Une styliste qui fit l’an dernier défiler ses mannequins sur l’admirable et lancinant solo trompette de Miles Davis (a silent way) avait d’emblée tout pour m’enchanter. Sa collection femmes-hommes printemps-été 2012 ne m’a pas déçue. Elle associe trouvailles et épure à l’extrême, un style qui lui vaut le surnom de « mère du minimalisme« .
Manteaux droits à peine épaulés, robes fluides qu’il fait bon porter quelle que soit la corpulence, pull-over à col roulant sans couture tellement plus distingué qu’un col roulé… Les modèles, pour tous âges et pour tous physiques, sont d’une apparente simplicité mais tous ont leurs astuces de coupe, leur cachet discret : costumes, vestes et robes ont trois emmanchures (ces fameuses three sleeves hole, la signature – brevetée ! – de la styliste, les robes ont des encolures coulissées ou sont coupées dans le biais, les poches s’échancrent en fentes de couleur contrastée, les ceintures se déclinent en liens lâches ou s’agencent au niveau des bras…
Adeline André aime travailler les matières traditionnelles : lin, laine vierge et crêpe de laine, faille, raphia et popeline de coton… A noter, cette sublime robe en jersey de soie « décapotable » qu’une aimable mannequin blonde vint décapoter sous nos yeux nous faisant la grâce de son sourire. Impressionnante aussi cette « fanto-romantique » apparition de longue femme brune en long manteau d’organza de soie imperceptiblement ceinturé…
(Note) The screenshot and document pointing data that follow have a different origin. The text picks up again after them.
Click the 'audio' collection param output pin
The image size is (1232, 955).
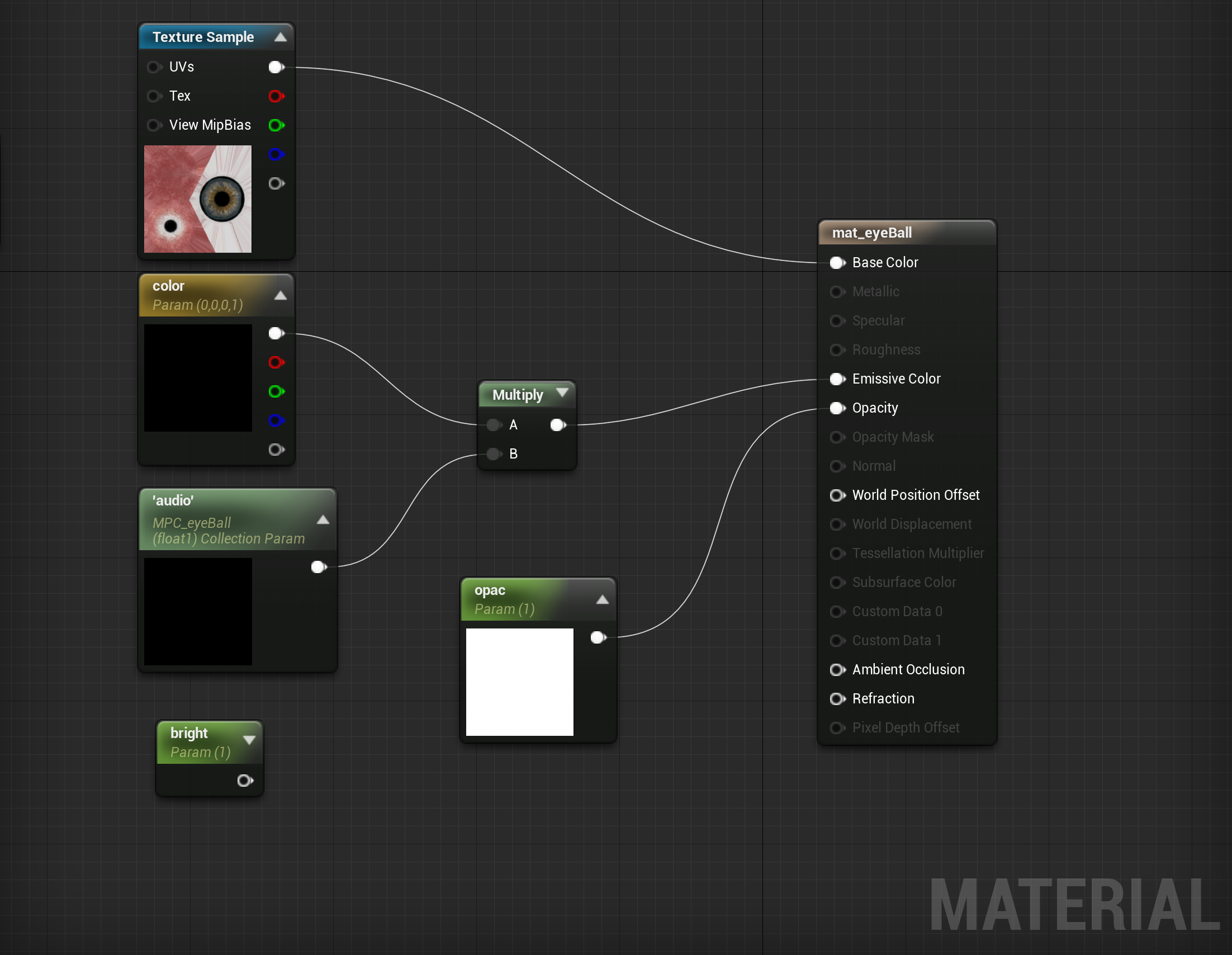pos(318,567)
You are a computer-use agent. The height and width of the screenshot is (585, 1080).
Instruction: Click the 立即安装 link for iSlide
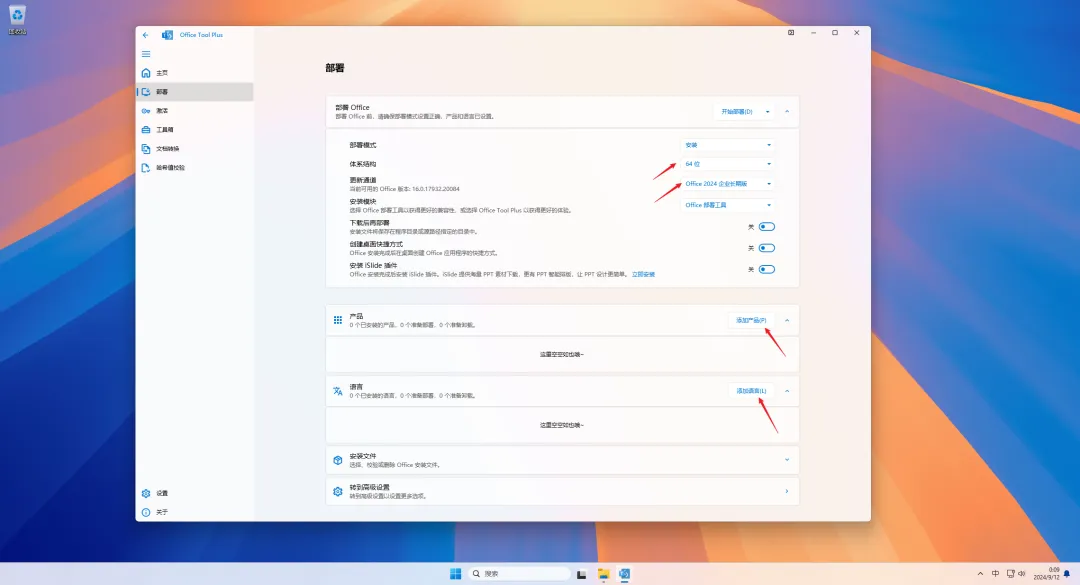643,274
La styliste décline sa collection dans des tons chics et monochromes – couleur de nuit/couleur du jour. Seule, une robe en crêpe georgette de soie brique vient à point réchauffer les chaux, craie, silice et autre plâtre des modèles présentés dans les locaux d’un célèbre architecte-urbaniste du XIème arrondissement de Paris.
Certains vêtements ont une touche Ingres, petit clin d’œil de la couturière à son passé : cours de dessin aux côtés de Salvador Dali, collaboration avec le duo de peintres-photographes Pierre et Gilles, recours aux tableaux happening du peintre-décorateur Gérard Garouste en toile de fond de son premier défilé…
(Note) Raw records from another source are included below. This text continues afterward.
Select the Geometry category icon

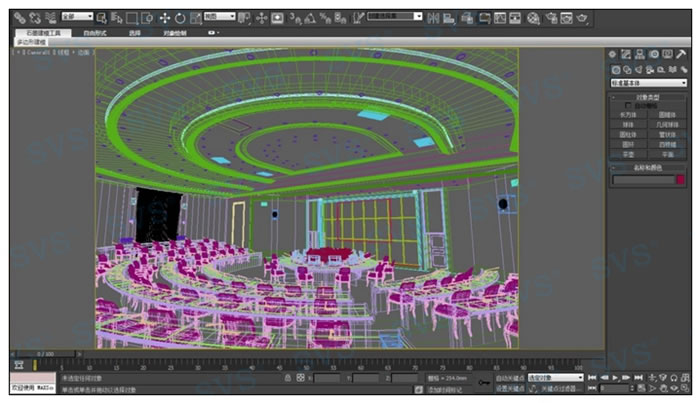click(616, 71)
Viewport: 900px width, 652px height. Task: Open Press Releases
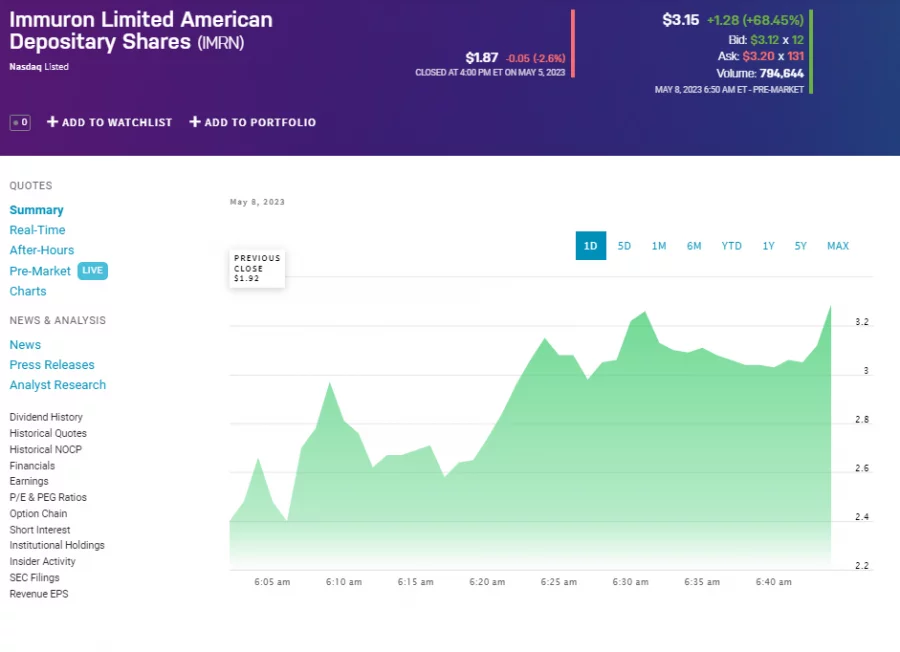pyautogui.click(x=52, y=365)
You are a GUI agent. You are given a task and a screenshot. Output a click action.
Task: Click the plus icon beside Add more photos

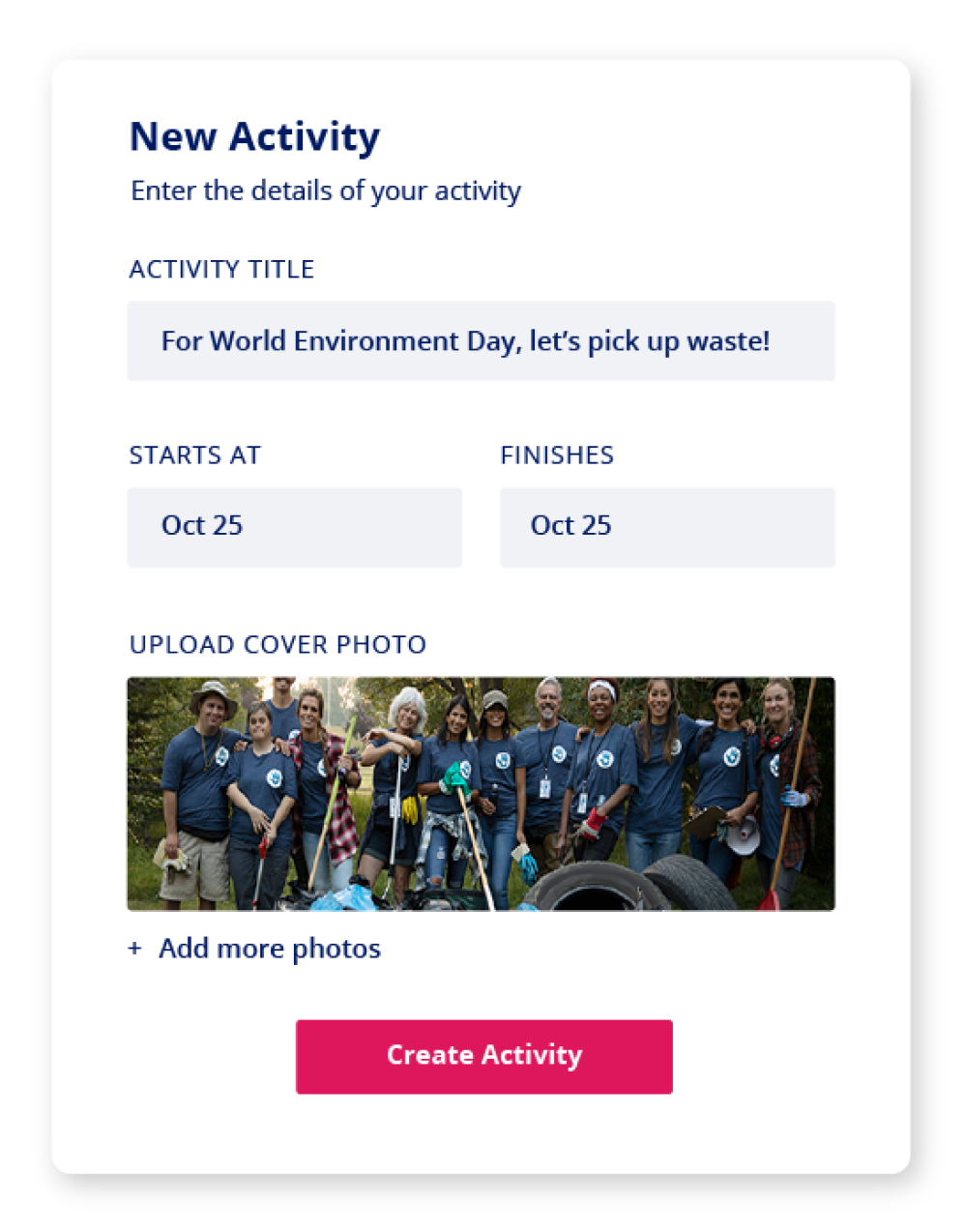tap(134, 949)
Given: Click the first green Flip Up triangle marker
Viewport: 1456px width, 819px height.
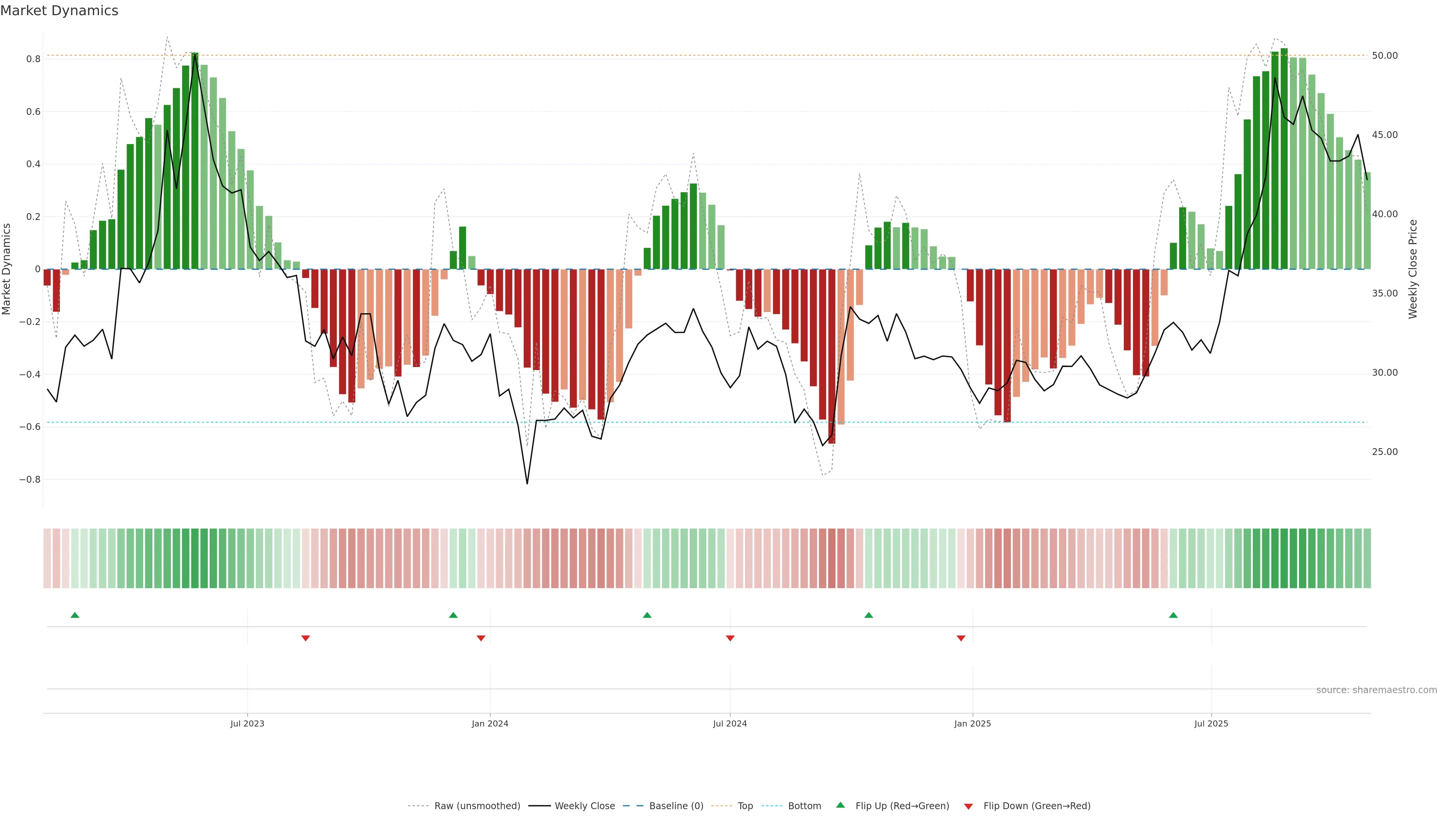Looking at the screenshot, I should click(75, 615).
Le surréalisme du peintre catalan, les délires du duo de photographes et les phantasmes du décorateur n’auront donc pas entamé le goût de la pureté des lignes et de l’équilibre des formes de la styliste née en 1949 à Bangui, devenue assistante de Marc Bohan (Dior) avant de fonder en 1981 sa propre maison de haute couture et prêt à porter à l’enseigne éponyme.
Adeline André préfère dit-on les rendez-vous intimistes à l’effervescence des défilés. Dépouillée à l’extrême fut donc la mise en scène de son show. Ses mannequins ont évolué entre les maquettes d’architecte et les murs coulissants d’une démarche déliée (chaussures Nude à talons minimalistes), d’une lenteur calculée (tant mieux pour les photographes amateurs !), s’enveloppant dans les notes douces et les chuchotements d’une ambiance très feng shui.